Because of this issue, I investigated how the presence of e-scooters affected the sidewalk environment around Stockholm, as captured from the experiences of pedestrians and e-scooter users. The sidewalk environment will be analyzed not only because it is widely affected by the presence of e-scooters but also because it is one aspect of the city’s infrastructure that is important to provide a vibrant urban environment. In one of Stockholm’s policy documents, titled Stockholm Urban Mobility Strategy, it was stated that the city needs to enhance the sidewalk environment for pedestrians. Therefore, it is perceived as a crucial aspect of the built environment to develop and achieve Stockholm’s vision as a Walkable, Pedestrian-Friendly city
Picture 1 & 2: E-scooters condition that disturbed sidewalk environment
The findings from the observations, surveys, and interviews showed that several factors affected pedestrians due to the presence of e-scooters in the sidewalk environment. It could be concluded that pedestrians experienced accessibility, safety, and comfort differently according to the conditions of the e-scooters. Parked e-scooters affect the pedestrian’s experience differently compared to moving e-scooters. The parked e-scooters mainly caused the level of comfort of the pedestrians to decrease, while a few conditions of parked e-scooters also affected the accessibility of the pedestrians. While on the other hand, the moving e-scooters would mostly threaten pedestrian feelings of safety, and this condition is considered to imperil the willingness of pedestrians to walk.
Those findings showed a need to understand comprehensive aspects of the built environment to minimize the clash between different types of transportation available in the city. As city planners and designers, there is a need to define the specific requirement of the physical environment in the future development that satisfies the different types of transportation modes in the city. From the governmental side, it is essential to underline the importance of considering three different levels within the innovation system: niche, regime, and landscape.

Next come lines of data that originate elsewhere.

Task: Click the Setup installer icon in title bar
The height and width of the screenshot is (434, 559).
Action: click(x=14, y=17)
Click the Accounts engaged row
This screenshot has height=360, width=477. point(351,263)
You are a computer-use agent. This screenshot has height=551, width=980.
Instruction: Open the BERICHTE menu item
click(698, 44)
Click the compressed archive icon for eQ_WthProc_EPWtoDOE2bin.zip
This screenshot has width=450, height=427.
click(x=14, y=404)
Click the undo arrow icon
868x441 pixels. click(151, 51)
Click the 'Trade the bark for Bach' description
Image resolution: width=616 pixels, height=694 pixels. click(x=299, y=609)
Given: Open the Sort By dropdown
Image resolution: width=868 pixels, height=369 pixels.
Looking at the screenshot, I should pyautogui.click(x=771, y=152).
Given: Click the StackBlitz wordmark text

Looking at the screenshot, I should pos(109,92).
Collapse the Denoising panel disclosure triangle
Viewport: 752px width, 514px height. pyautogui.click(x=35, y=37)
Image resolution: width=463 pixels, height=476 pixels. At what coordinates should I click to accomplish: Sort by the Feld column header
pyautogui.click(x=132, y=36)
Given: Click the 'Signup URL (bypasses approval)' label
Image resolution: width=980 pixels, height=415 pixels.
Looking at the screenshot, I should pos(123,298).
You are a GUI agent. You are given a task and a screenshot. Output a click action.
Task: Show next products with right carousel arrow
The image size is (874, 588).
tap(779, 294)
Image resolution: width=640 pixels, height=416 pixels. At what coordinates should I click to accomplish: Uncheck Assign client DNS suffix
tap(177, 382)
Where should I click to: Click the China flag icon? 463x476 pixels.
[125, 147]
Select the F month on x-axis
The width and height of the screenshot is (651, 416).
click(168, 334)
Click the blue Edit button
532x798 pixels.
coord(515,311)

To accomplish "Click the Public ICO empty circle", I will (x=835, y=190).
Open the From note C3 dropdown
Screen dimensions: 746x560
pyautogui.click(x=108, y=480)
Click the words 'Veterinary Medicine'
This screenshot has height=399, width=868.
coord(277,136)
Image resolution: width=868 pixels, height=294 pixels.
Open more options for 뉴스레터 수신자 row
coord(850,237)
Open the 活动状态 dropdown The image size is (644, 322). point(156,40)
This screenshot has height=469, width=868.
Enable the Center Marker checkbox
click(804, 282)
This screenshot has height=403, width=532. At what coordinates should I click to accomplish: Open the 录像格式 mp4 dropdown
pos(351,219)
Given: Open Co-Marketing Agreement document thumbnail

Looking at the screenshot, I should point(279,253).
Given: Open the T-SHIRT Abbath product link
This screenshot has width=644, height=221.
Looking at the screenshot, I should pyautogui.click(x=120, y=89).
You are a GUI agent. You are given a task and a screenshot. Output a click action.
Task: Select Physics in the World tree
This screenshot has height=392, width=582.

Finding the interrelated aspects in the transition process could be crucial to supporting a multi-actor, long-term, and multi-institutional process in the transition towards a new type of mobility in e urban areas, which is e-scooters in this context. It could be sufficient to analyze further the needs and expectations of the government and e-scooter companies.
Picture 3 & 4: The visualization of one existing street condition and how could it be classified to regulate the e-scooters around the city
In conclusion, it could be understood that urban design could play an essential role in influencing e-scooter users’ behavior. Because of some new types of transportation that emerged in urban areas, designing and planning the city area should be developed in a more pragmatic implementation of the latest technologies. It means that city’s infrastructure, such as sidewalks and streets, could adapt to new changes without drastically changing the existing physical conditions. Thus, improvement in the existing city’s infrastructure could be a priority alongside the Stockholm urban development.
My name is Adinda Smaradhana Rachmanto, and I graduated from the Sustainable Urban Planning and Design from KTH Royal Institute of Technology, Sweden. My research interest placed in the intersection aspects between the built environment, policy, and governments in various contexts, such as transportation planning and smart city. I am currently working as a research associate at SMART CITY Universitas Indonesia in Jakarta, Indonesia.